As a response to these complexities people have tried creating simpler, more universal rules systems. Some are good fun, like TechNoir which is very innovative. The players collaboratively build the connections between elements of the game world as they play, so the game master has no idea what is going to be the case when things start rolling along. It relies on people having reasonable knowledge about the real world and how it hangs together and draws on that. It also does something I have always liked, top down context building.

The idea is that you start with a comprehensive description of the world. Its fuzzy, not very detailed, but provides just enough knowledge that if you threw players anywhere in the world there would be enough context to decide who the characters are and what they might be experiencing, what scenarios you could improvise. This level is not ideal for play but it does mean that there are no complete blanks in the world. (This article on incomplete game structures would give you an idea of a complete blank problem in an existing game, with this follow up regarding Plugging the Traveller Scenario Structure).

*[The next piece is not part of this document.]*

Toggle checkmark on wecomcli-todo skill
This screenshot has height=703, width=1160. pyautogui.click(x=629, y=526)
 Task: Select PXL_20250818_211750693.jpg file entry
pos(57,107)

Next in context building an adventure setting there is some intermediate region of the world. Its more detailed. There are some factions of people doing things. There are important places. There are trade routes and major points of interest. Specific cultures are apparent. All of this remains consistent with the broader brush strokes at the higher, broader level, but this region only covers a small part of the large picture. Detailing this level takes more work per square foot, as it were, so you just do enough to surround the players out to some reasonable distance. If you start playing with the broad level and one area of regional level detail then you will have a pretty good time with the players, and only have to improvise details as needed.

And then the lower, local level, which is inside a region, inside the broad description. Again remaining consistent with the higher levels but getting into some clear focus on individual people, streets, buildings whatever. You only do this for places you are sure the players are going to interact with because now your effort per square foot is really high.

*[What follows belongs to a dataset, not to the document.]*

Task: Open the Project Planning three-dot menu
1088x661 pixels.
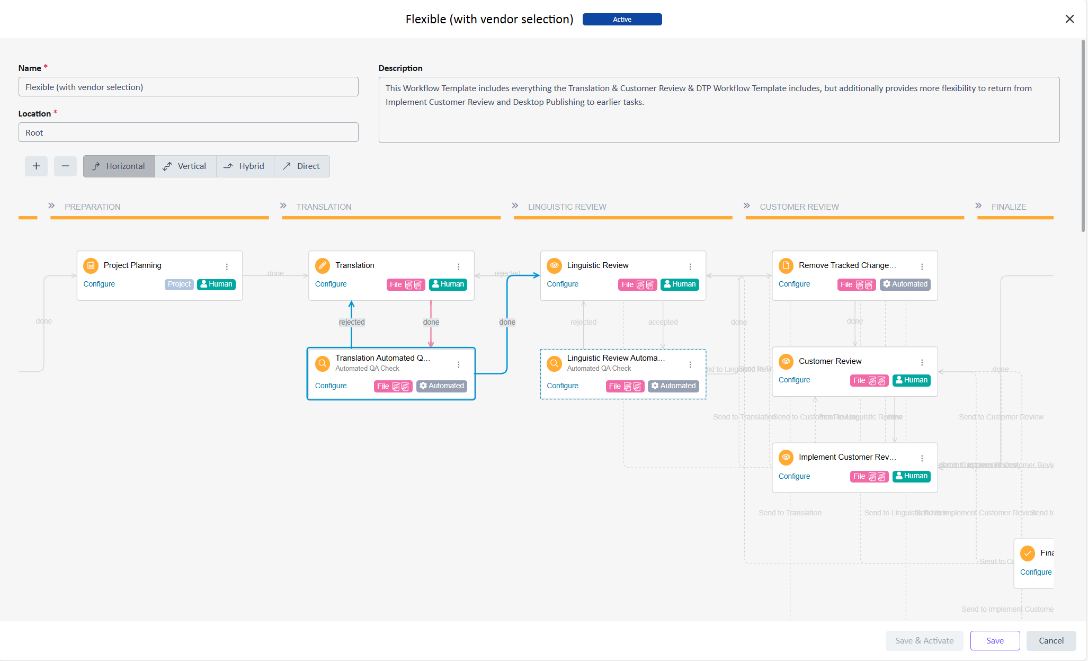Action: 227,266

I created a simple system for building low preparation Traveller Campaigns in this fashion once.

And that is the approach I want to use with developing a game system. There is a very broad brush stroke game, what I call the inner core. It tells you how to imagine an adventure, a character, and have characters “do things”, sometimes using dice to decide how well those things get done, given the character’s aptitude and the difficulty of the task. It also includes saving your character from harm (the classic “save” dice roll) using the same action mechanism. This level of rules is comprehensive, gives some procedure for running the game, and is very adaptable for any genre or setting, but leaves the game masters and players to do a fair bit of heavy lifting still when it comes to running the game in detail. I have play tested this inner core a lot. It’s very satisfying and has allowed time travel adventures, adventures in mythological ancient Greece, an adventure in the middle of the Vietnam War and several other impromptu, once only games.

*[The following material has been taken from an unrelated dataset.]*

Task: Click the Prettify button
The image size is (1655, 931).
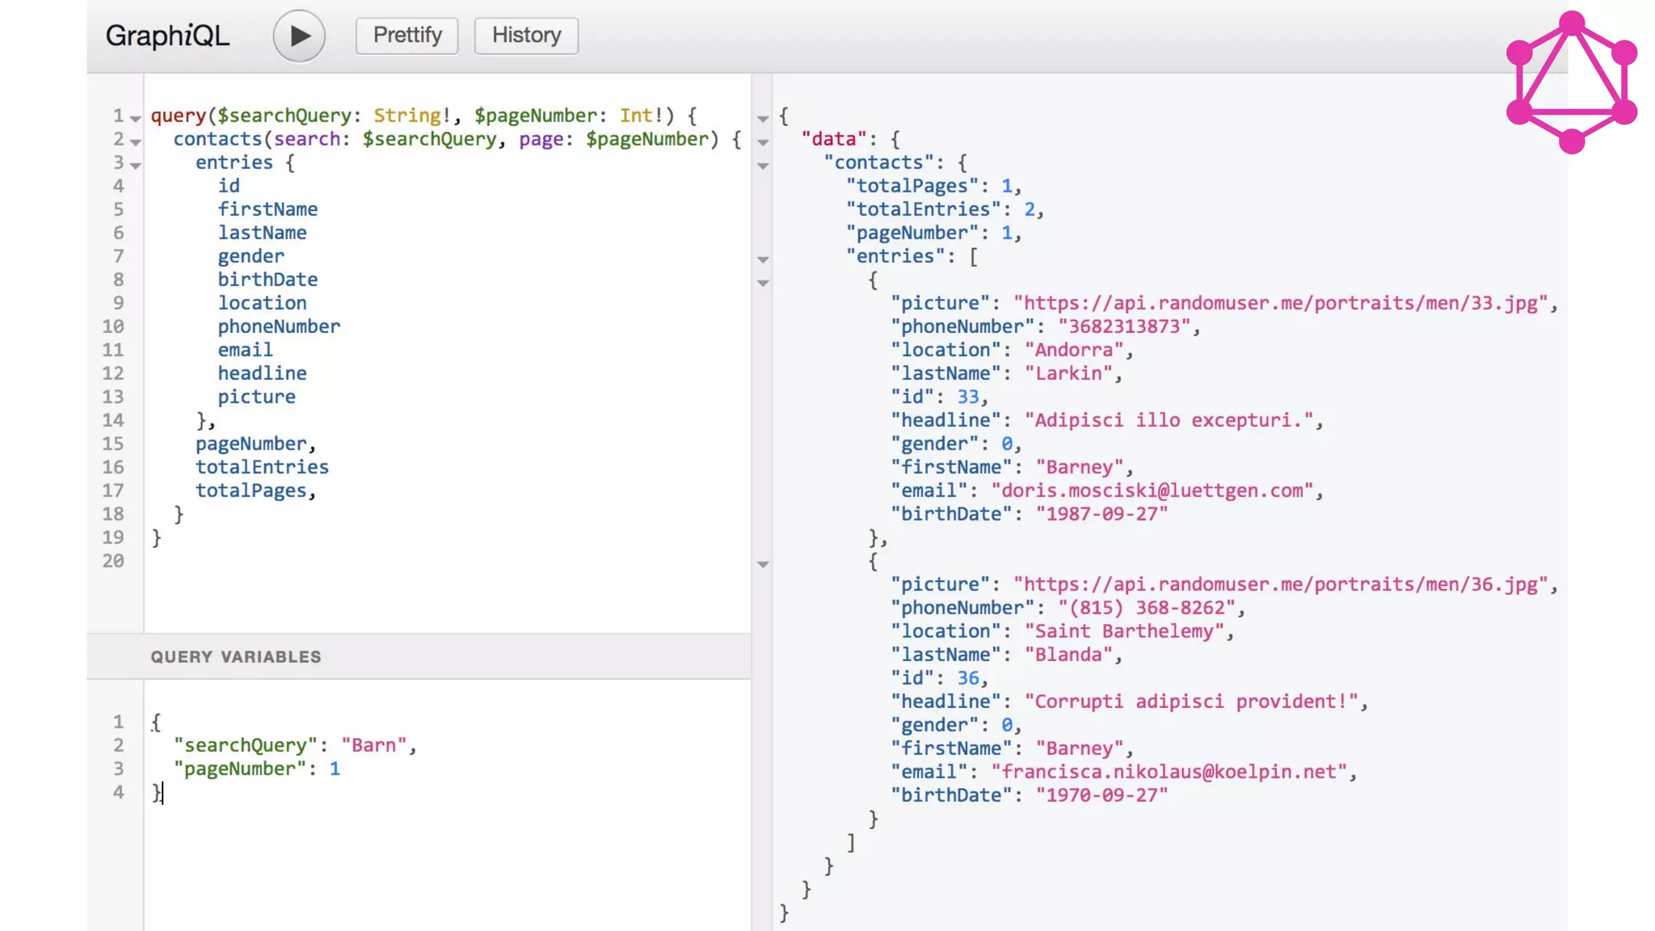Action: (407, 36)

The next step of the plan is to produce the outer core, which has richer ways to design characters, have characters grow, and run more detailed procedures for conflict, investigation, navigation, wealth building, politics and so on. These outer core features will get developed along with specific game settings that require their specific use, and the game setting will come with extensions that are most useful for that setting. These extensions will include step by step play procedures, such as how to handle players investigating a potentially zombie infested neighbourhood, or how to explore star systems that are outside the graviton stress lanes that make up the interstellar empire.

So that’s the plan. I’m working like crazy to get the inner core out to you all for free as a pdf. We’ll see what happens with that and hopefully embark on the larger quest to RPG joy together.